- _PROBLEM DESCRIPTION_
Print every one of the rows below word for word, keeping each line unchanged and in its original order.

- _ENTRIES_
•••

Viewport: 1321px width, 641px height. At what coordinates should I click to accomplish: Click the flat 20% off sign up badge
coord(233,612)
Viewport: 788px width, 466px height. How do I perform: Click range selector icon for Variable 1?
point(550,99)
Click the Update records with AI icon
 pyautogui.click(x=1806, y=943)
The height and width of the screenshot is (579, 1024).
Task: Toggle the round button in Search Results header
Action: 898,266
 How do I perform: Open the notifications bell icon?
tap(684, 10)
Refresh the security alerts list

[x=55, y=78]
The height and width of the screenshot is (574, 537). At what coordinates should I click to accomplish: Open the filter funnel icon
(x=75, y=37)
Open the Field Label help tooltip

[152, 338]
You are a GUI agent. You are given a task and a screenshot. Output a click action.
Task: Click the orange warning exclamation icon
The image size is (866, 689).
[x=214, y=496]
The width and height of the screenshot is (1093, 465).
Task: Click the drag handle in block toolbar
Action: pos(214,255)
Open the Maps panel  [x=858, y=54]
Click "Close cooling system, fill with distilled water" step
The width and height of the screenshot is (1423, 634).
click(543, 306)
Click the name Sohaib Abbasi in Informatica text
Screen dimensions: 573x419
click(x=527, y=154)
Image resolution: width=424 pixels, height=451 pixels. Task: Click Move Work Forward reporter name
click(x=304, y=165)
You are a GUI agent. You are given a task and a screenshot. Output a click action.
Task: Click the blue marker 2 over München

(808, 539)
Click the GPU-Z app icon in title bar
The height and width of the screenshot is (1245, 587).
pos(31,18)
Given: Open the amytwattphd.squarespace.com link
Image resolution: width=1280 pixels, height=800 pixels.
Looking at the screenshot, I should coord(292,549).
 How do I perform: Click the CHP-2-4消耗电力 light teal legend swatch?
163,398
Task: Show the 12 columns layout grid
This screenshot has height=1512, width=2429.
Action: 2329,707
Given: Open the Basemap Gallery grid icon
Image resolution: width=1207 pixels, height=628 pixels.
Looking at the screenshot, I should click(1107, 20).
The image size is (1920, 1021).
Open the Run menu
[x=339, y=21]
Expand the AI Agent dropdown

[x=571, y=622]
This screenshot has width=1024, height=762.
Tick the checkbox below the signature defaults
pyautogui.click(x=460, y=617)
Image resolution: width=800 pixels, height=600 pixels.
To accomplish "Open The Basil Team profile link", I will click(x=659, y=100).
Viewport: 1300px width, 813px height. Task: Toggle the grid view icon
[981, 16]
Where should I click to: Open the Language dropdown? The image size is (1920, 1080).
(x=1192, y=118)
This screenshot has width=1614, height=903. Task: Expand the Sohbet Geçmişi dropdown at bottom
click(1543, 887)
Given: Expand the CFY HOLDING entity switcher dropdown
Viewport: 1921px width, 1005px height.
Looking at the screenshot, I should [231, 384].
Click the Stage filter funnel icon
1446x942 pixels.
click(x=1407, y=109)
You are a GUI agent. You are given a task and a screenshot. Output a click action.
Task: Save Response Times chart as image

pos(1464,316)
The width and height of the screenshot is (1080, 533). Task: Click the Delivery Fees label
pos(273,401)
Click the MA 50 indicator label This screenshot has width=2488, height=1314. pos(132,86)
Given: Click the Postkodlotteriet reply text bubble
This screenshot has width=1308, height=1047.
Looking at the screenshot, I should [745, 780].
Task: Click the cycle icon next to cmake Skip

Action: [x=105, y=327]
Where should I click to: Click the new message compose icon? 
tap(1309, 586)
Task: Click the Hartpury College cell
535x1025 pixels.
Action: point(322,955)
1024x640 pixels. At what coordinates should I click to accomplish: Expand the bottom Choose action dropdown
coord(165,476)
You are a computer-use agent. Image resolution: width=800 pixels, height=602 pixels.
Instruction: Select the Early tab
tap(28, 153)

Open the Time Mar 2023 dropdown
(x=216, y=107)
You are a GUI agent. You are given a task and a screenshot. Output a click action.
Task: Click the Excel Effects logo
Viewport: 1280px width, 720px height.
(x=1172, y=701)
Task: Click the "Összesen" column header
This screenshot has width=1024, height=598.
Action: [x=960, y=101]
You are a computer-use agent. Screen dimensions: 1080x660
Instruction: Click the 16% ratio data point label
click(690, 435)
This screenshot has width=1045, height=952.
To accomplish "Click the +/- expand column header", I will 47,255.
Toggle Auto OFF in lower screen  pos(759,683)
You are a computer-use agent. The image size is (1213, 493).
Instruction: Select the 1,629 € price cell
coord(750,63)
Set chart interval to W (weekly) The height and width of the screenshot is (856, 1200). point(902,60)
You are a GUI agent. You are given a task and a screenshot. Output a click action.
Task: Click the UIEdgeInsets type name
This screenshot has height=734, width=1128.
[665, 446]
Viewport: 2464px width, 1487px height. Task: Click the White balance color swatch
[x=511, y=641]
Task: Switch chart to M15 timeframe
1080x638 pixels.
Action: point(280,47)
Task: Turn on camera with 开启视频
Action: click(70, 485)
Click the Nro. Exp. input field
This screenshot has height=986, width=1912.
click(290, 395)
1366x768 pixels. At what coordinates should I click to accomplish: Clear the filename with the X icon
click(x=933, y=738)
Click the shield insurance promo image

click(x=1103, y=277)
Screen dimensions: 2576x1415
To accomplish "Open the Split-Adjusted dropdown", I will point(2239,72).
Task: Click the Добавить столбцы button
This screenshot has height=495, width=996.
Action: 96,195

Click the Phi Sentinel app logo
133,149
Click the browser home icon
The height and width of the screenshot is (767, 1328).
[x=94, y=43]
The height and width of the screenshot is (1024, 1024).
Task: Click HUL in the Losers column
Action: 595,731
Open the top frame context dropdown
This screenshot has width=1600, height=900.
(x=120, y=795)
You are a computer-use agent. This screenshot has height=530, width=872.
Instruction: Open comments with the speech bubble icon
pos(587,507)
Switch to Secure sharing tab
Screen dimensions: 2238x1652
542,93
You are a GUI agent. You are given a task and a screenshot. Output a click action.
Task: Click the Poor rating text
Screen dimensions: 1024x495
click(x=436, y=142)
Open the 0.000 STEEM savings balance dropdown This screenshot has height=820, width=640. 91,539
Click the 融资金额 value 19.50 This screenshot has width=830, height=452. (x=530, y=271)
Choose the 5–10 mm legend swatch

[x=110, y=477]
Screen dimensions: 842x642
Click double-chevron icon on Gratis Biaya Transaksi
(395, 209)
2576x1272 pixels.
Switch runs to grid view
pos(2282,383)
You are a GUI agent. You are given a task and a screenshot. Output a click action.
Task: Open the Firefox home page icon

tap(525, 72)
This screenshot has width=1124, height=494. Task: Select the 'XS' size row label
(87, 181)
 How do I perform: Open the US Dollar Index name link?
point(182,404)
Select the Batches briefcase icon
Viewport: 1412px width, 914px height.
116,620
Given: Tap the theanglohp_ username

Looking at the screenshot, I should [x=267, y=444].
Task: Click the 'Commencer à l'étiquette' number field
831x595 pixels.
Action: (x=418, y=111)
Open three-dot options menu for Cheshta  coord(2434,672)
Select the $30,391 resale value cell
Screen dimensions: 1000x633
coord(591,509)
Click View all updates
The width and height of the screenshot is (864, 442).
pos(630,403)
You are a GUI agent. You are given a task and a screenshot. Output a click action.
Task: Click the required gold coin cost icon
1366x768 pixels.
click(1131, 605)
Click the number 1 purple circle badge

•••

- _ANSWER BELOW_
Viewport: 1321px width, 641px height. At what coordinates should I click to accomplish: Click the flat 20% off sign up badge
coord(233,612)
Viewport: 788px width, 466px height. How do I perform: Click range selector icon for Variable 1?
point(550,99)
Click the Update records with AI icon
 pyautogui.click(x=1806, y=943)
The height and width of the screenshot is (579, 1024).
Task: Toggle the round button in Search Results header
Action: 898,266
 How do I perform: Open the notifications bell icon?
tap(684, 10)
Refresh the security alerts list

[x=55, y=78]
The height and width of the screenshot is (574, 537). At what coordinates should I click to accomplish: Open the filter funnel icon
(x=75, y=37)
Open the Field Label help tooltip

[152, 338]
You are a GUI agent. You are given a task and a screenshot. Output a click action.
Task: Click the orange warning exclamation icon
The image size is (866, 689).
[x=214, y=496]
The width and height of the screenshot is (1093, 465).
Task: Click the drag handle in block toolbar
Action: pos(214,255)
Open the Maps panel  [x=858, y=54]
Click "Close cooling system, fill with distilled water" step
The width and height of the screenshot is (1423, 634).
click(543, 306)
Click the name Sohaib Abbasi in Informatica text
Screen dimensions: 573x419
click(x=527, y=154)
Image resolution: width=424 pixels, height=451 pixels. Task: Click Move Work Forward reporter name
click(x=304, y=165)
You are a GUI agent. You are given a task and a screenshot. Output a click action.
Task: Click the blue marker 2 over München

(808, 539)
Click the GPU-Z app icon in title bar
The height and width of the screenshot is (1245, 587).
pos(31,18)
Given: Open the amytwattphd.squarespace.com link
Image resolution: width=1280 pixels, height=800 pixels.
Looking at the screenshot, I should coord(292,549).
 How do I perform: Click the CHP-2-4消耗电力 light teal legend swatch?
163,398
Task: Show the 12 columns layout grid
This screenshot has height=1512, width=2429.
Action: 2329,707
Given: Open the Basemap Gallery grid icon
Image resolution: width=1207 pixels, height=628 pixels.
Looking at the screenshot, I should click(1107, 20).
The image size is (1920, 1021).
Open the Run menu
[x=339, y=21]
Expand the AI Agent dropdown

[x=571, y=622]
This screenshot has width=1024, height=762.
Tick the checkbox below the signature defaults
pyautogui.click(x=460, y=617)
Image resolution: width=800 pixels, height=600 pixels.
To accomplish "Open The Basil Team profile link", I will click(x=659, y=100).
Viewport: 1300px width, 813px height. Task: Toggle the grid view icon
[981, 16]
Where should I click to: Open the Language dropdown? The image size is (1920, 1080).
(x=1192, y=118)
This screenshot has width=1614, height=903. Task: Expand the Sohbet Geçmişi dropdown at bottom
click(1543, 887)
Given: Expand the CFY HOLDING entity switcher dropdown
Viewport: 1921px width, 1005px height.
Looking at the screenshot, I should [231, 384].
Click the Stage filter funnel icon
1446x942 pixels.
click(x=1407, y=109)
You are a GUI agent. You are given a task and a screenshot. Output a click action.
Task: Save Response Times chart as image

pos(1464,316)
The width and height of the screenshot is (1080, 533). Task: Click the Delivery Fees label
pos(273,401)
Click the MA 50 indicator label This screenshot has width=2488, height=1314. pos(132,86)
Given: Click the Postkodlotteriet reply text bubble
This screenshot has width=1308, height=1047.
Looking at the screenshot, I should [745, 780].
Task: Click the cycle icon next to cmake Skip

Action: [x=105, y=327]
Where should I click to: Click the new message compose icon? 
tap(1309, 586)
Task: Click the Hartpury College cell
535x1025 pixels.
Action: point(322,955)
1024x640 pixels. At what coordinates should I click to accomplish: Expand the bottom Choose action dropdown
coord(165,476)
You are a computer-use agent. Image resolution: width=800 pixels, height=602 pixels.
Instruction: Select the Early tab
tap(28, 153)

Open the Time Mar 2023 dropdown
(x=216, y=107)
You are a GUI agent. You are given a task and a screenshot. Output a click action.
Task: Click the Excel Effects logo
Viewport: 1280px width, 720px height.
(x=1172, y=701)
Task: Click the "Összesen" column header
This screenshot has width=1024, height=598.
Action: [x=960, y=101]
You are a computer-use agent. Screen dimensions: 1080x660
Instruction: Click the 16% ratio data point label
click(690, 435)
This screenshot has width=1045, height=952.
To accomplish "Click the +/- expand column header", I will 47,255.
Toggle Auto OFF in lower screen  pos(759,683)
You are a computer-use agent. The image size is (1213, 493).
Instruction: Select the 1,629 € price cell
coord(750,63)
Set chart interval to W (weekly) The height and width of the screenshot is (856, 1200). point(902,60)
You are a GUI agent. You are given a task and a screenshot. Output a click action.
Task: Click the UIEdgeInsets type name
This screenshot has height=734, width=1128.
[665, 446]
Viewport: 2464px width, 1487px height. Task: Click the White balance color swatch
[x=511, y=641]
Task: Switch chart to M15 timeframe
1080x638 pixels.
Action: point(280,47)
Task: Turn on camera with 开启视频
Action: click(70, 485)
Click the Nro. Exp. input field
This screenshot has height=986, width=1912.
click(290, 395)
1366x768 pixels. At what coordinates should I click to accomplish: Clear the filename with the X icon
click(x=933, y=738)
Click the shield insurance promo image

click(x=1103, y=277)
Screen dimensions: 2576x1415
To accomplish "Open the Split-Adjusted dropdown", I will point(2239,72).
Task: Click the Добавить столбцы button
This screenshot has height=495, width=996.
Action: 96,195

Click the Phi Sentinel app logo
133,149
Click the browser home icon
The height and width of the screenshot is (767, 1328).
[x=94, y=43]
The height and width of the screenshot is (1024, 1024).
Task: Click HUL in the Losers column
Action: 595,731
Open the top frame context dropdown
This screenshot has width=1600, height=900.
(x=120, y=795)
You are a computer-use agent. This screenshot has height=530, width=872.
Instruction: Open comments with the speech bubble icon
pos(587,507)
Switch to Secure sharing tab
Screen dimensions: 2238x1652
542,93
You are a GUI agent. You are given a task and a screenshot. Output a click action.
Task: Click the Poor rating text
Screen dimensions: 1024x495
click(x=436, y=142)
Open the 0.000 STEEM savings balance dropdown This screenshot has height=820, width=640. 91,539
Click the 融资金额 value 19.50 This screenshot has width=830, height=452. (x=530, y=271)
Choose the 5–10 mm legend swatch

[x=110, y=477]
Screen dimensions: 842x642
Click double-chevron icon on Gratis Biaya Transaksi
(395, 209)
2576x1272 pixels.
Switch runs to grid view
pos(2282,383)
You are a GUI agent. You are given a task and a screenshot. Output a click action.
Task: Open the Firefox home page icon

tap(525, 72)
This screenshot has width=1124, height=494. Task: Select the 'XS' size row label
(87, 181)
 How do I perform: Open the US Dollar Index name link?
point(182,404)
Select the Batches briefcase icon
Viewport: 1412px width, 914px height.
116,620
Given: Tap the theanglohp_ username

Looking at the screenshot, I should [x=267, y=444].
Task: Click the 'Commencer à l'étiquette' number field
831x595 pixels.
Action: (x=418, y=111)
Open three-dot options menu for Cheshta  coord(2434,672)
Select the $30,391 resale value cell
Screen dimensions: 1000x633
coord(591,509)
Click View all updates
The width and height of the screenshot is (864, 442).
pos(630,403)
You are a GUI agent. You are given a task and a screenshot. Output a click action.
Task: Click the required gold coin cost icon
1366x768 pixels.
click(1131, 605)
Click the number 1 purple circle badge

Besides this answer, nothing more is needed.